Strengthening his arsenal: Sinner has worked on his serve so he can better harness his 6’2” frame. A modification in his service motion last season has made his opening shot more lethal and effective. | Photo credit: Getty Images

According to Tennis Data Innovations, a joint venture between ATP Tour and ATP Media, Sinner’s serve quality went up from 7.8 (Jan-June) to 8.1 (June-Oct), with increases in height (2.85m to 2.87), average speed (121 mph to 122) and percentage of serves in (58 to 59).

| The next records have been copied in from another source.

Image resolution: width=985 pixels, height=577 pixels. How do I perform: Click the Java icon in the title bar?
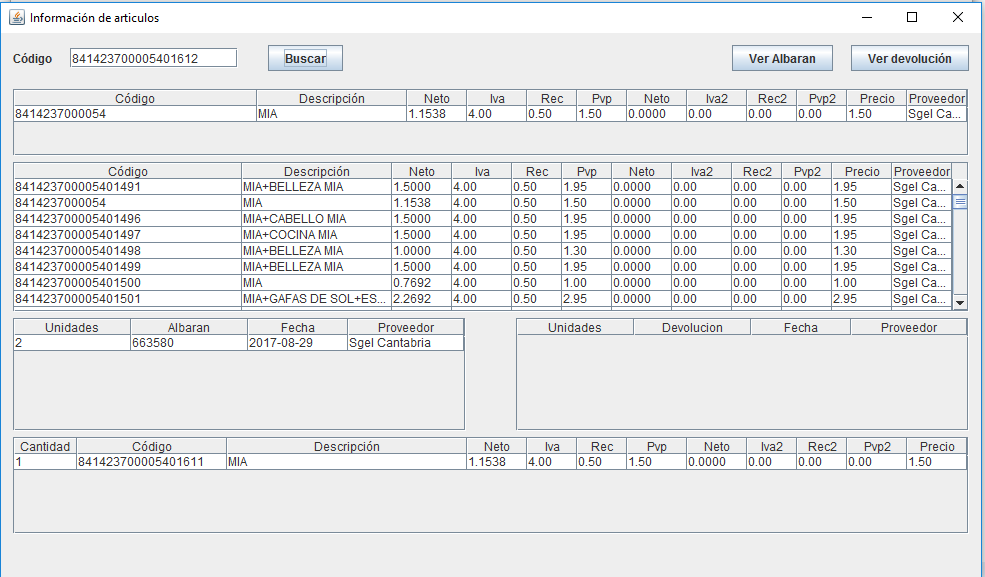pos(17,17)
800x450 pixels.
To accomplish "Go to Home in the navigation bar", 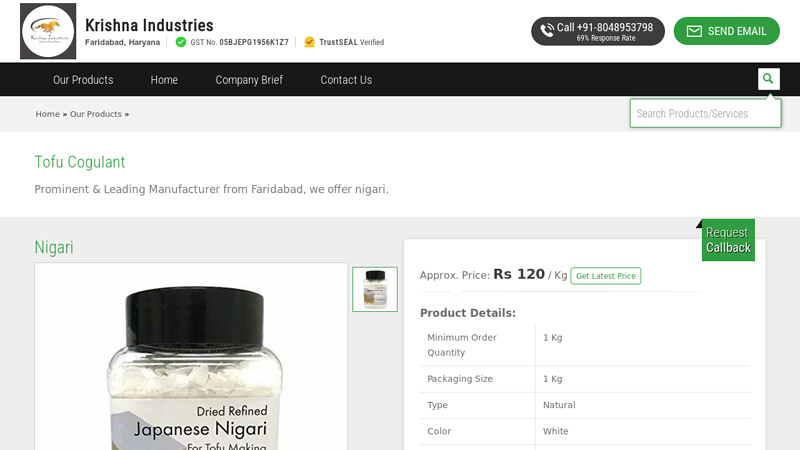I will (x=164, y=80).
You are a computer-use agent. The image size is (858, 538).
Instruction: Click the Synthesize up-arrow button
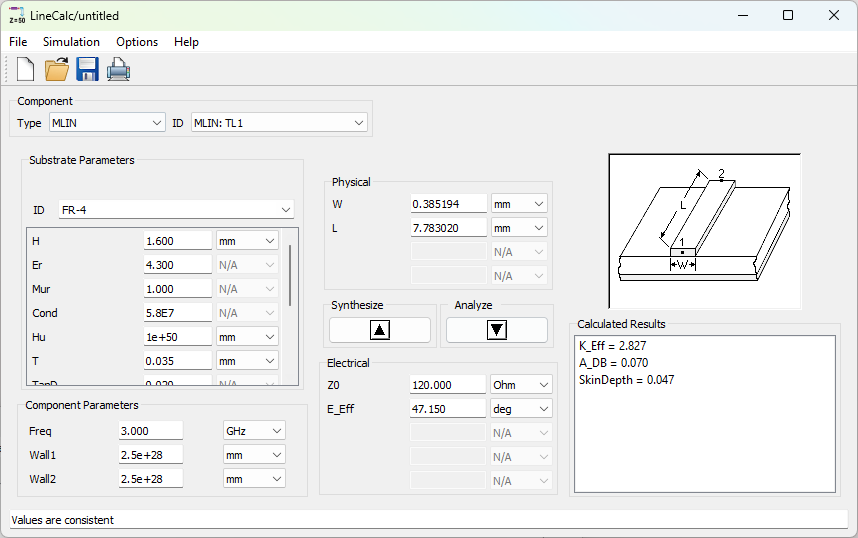[380, 330]
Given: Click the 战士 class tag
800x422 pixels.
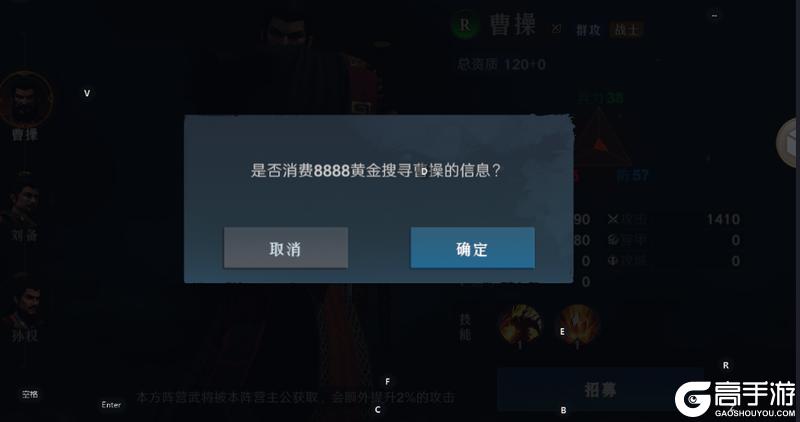Looking at the screenshot, I should [x=627, y=30].
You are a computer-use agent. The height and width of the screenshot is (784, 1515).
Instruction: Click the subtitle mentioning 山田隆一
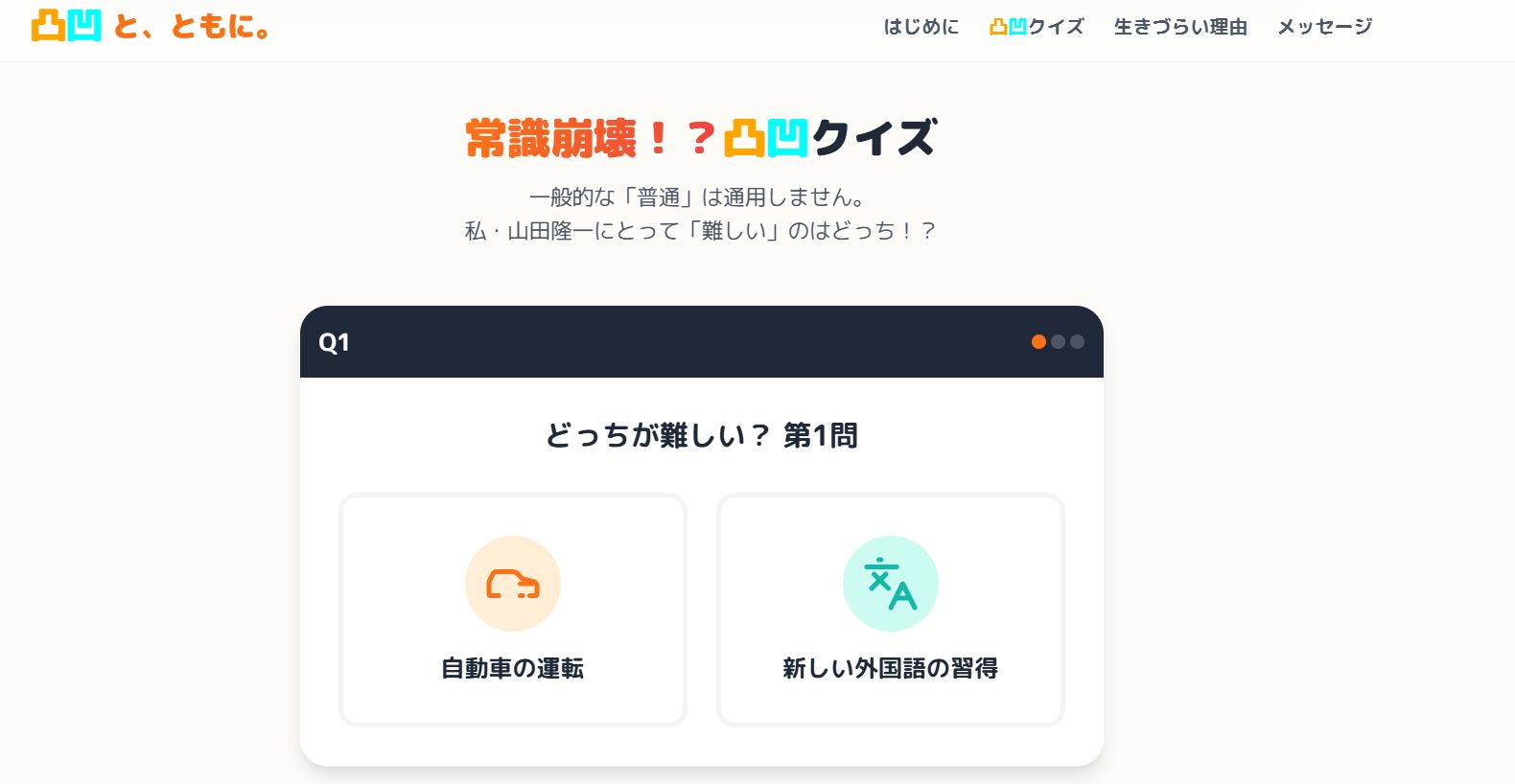point(701,231)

Though incremental, the shifts here seemingly produced a substantial enhancement in the quality of the shot on break-points, where he landed 63.5% as against 53.5 earlier, and thus saved 74% of break-points (vs. 66) and won 88% of his service games (vs. 84%).

In December 2023, tennis podcaster Alex Gruskin quantified this further. By mining 33 seasons’ datasets since 1991 from Tennis Abstract, a blog run by analyst Jeff Sackman, Gruskin concluded that Sinner (2023) ranked fifth in hold percentage.

Elite underlying metrics

But astoundingly, Sinner was also fourth in break percentage — a measure of the return game — which helped him join an exclusive grouping of four other legends (Agassi, Djokovic, Nadal and Federer) to have featured in the top-five in both.

“Jannik is incredibly competitive — whether we’re playing cards or on the go-karts, or doing anything outside of tennis, he wants to win, and win badly,” Cahill, who was adjudged the ATP Coach of the year for 2023 along with Vagnozzi, told ATPTour.com last September.

“I think at times he’s more concerned with taking five Euros off me than he is about winning a $20,000 paycheque, and takes great satisfaction when he sees me taking it out of the wallet to give it to him.”

All of this suggests that as Sinner kickstarts his 2024 campaign at the Australian Open, the expectation for him to make a deep run and sow the seeds for sport’s next era-defining rivalry with Alcaraz isn’t misplaced. Building on a hot streak in the fall is always tricky, for there is no Major to peak at and there is a break in momentum during the off-season. But confidence is something Sinner will surely carry.

“In 2024, I would like to win my first Slam but I don’t forget the Masters 1000s, that also matters so much,” Sinner told la Repubblica recently. “I want to stabilise my ranking and absolutely return to Turin for the ATP Finals. The Olympic Games are on my calendar, and it will be very special to return to Roland-Garros for the Olympics.”